YOUR TASK: For the listing below, print exactly the lines from the line with "Identify the click" to the line with "[Follow on Instagram] (224, 1373)", both included, and nothing beyond them.

[SOURCE DATA — start]

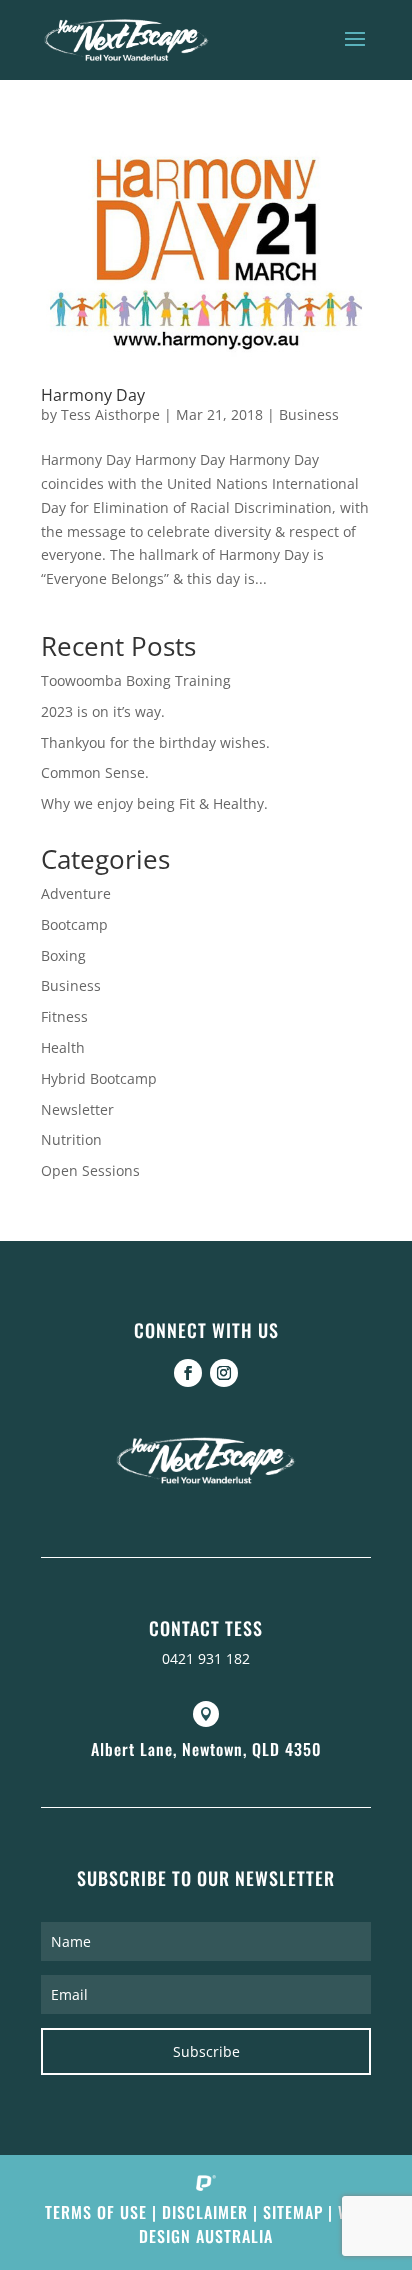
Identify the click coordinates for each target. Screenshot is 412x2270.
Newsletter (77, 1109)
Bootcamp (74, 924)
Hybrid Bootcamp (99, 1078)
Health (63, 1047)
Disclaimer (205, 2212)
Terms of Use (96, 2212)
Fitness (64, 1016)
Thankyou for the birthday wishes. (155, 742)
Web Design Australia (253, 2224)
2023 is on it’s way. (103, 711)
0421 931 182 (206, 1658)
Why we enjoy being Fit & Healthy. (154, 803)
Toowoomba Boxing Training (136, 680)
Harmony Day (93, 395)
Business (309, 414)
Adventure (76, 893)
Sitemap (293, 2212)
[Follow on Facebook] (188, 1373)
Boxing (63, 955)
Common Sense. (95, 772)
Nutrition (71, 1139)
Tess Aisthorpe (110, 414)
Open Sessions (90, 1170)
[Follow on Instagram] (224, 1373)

[SOURCE DATA — finish]
[SOURCE DATA — start]

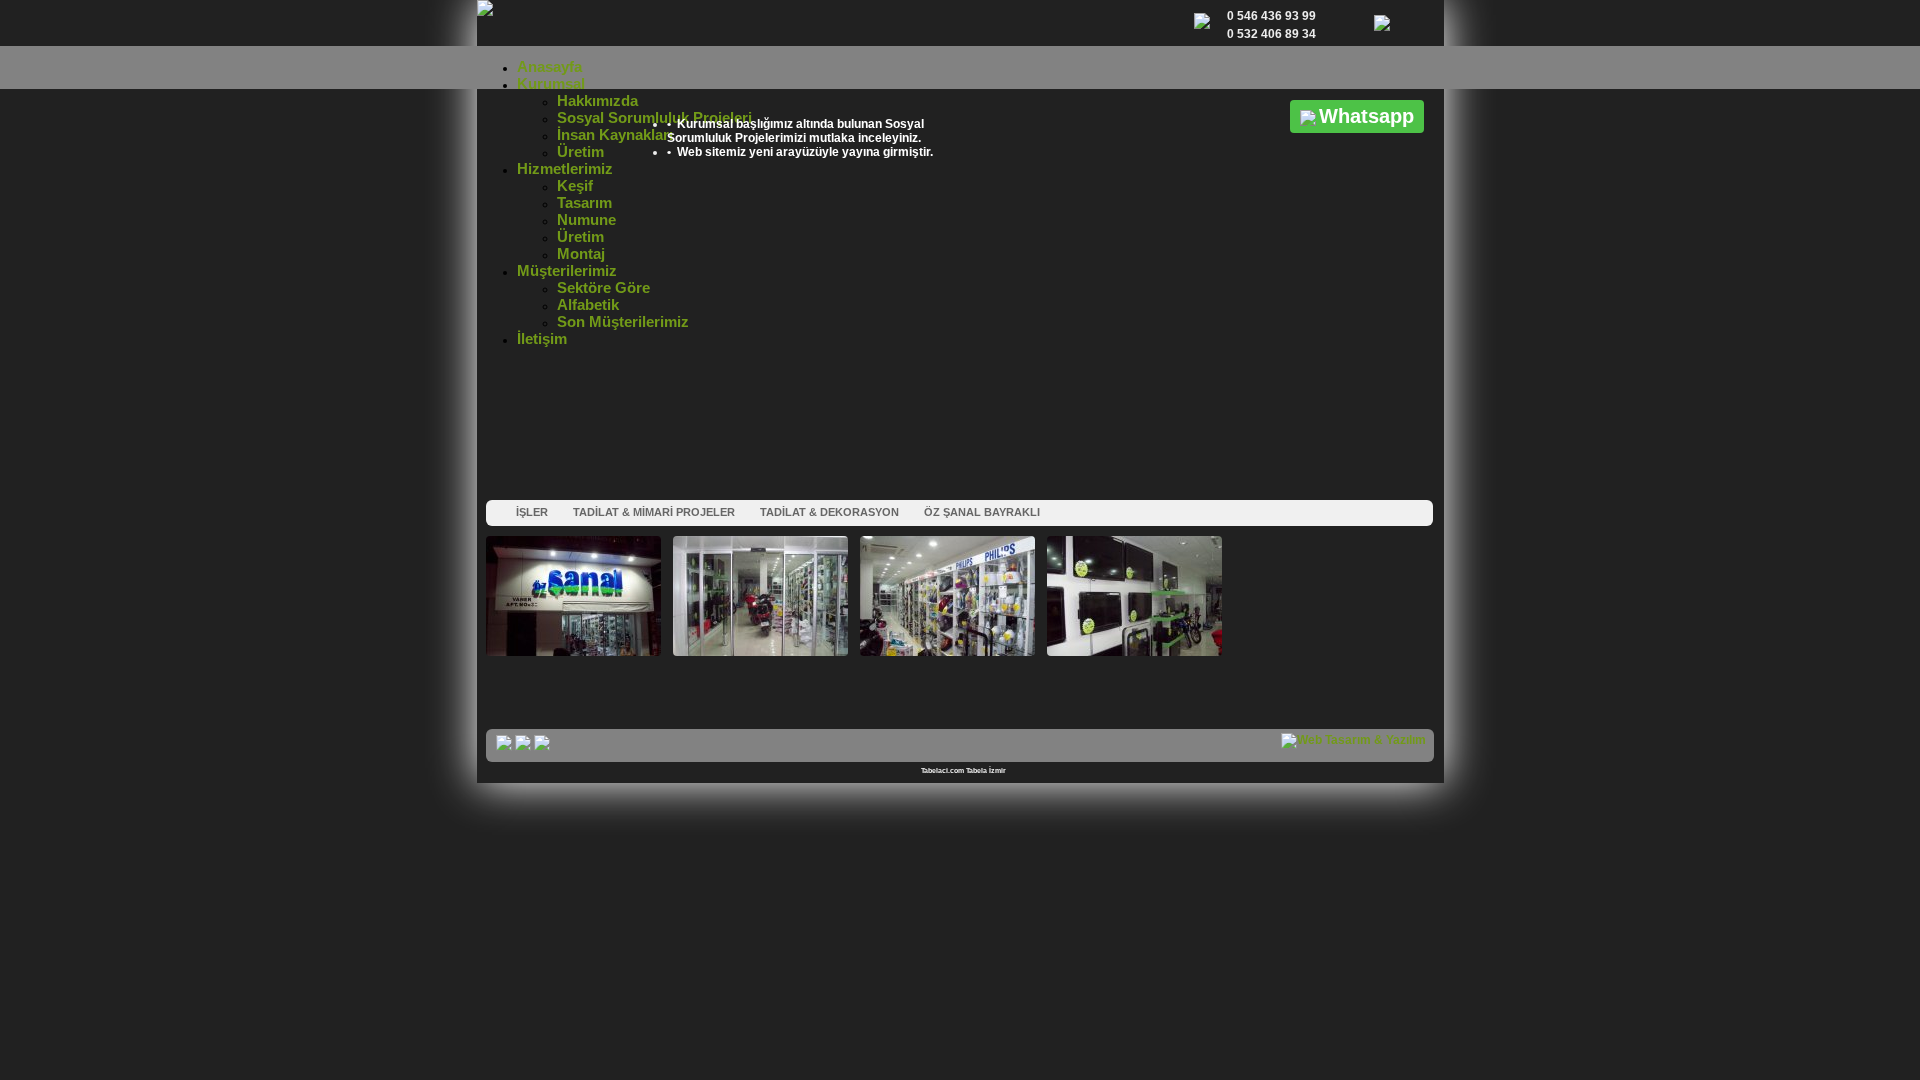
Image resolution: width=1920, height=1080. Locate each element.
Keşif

[SOURCE DATA — finish]

EXPECTED ANSWER:
Identify the click coordinates for each target. Screenshot is 412x2270.
Newsletter (77, 1109)
Bootcamp (74, 924)
Hybrid Bootcamp (99, 1078)
Health (63, 1047)
Disclaimer (205, 2212)
Terms of Use (96, 2212)
Fitness (64, 1016)
Thankyou for the birthday wishes. (155, 742)
Web Design Australia (253, 2224)
2023 is on it’s way. (103, 711)
0421 931 182 (206, 1658)
Why we enjoy being Fit & Healthy. (154, 803)
Toowoomba Boxing Training (136, 680)
Harmony Day (93, 395)
Business (309, 414)
Adventure (76, 893)
Sitemap (293, 2212)
[Follow on Facebook] (188, 1373)
Boxing (63, 955)
Common Sense. (95, 772)
Nutrition (71, 1139)
Tess Aisthorpe (110, 414)
Open Sessions (90, 1170)
[Follow on Instagram] (224, 1373)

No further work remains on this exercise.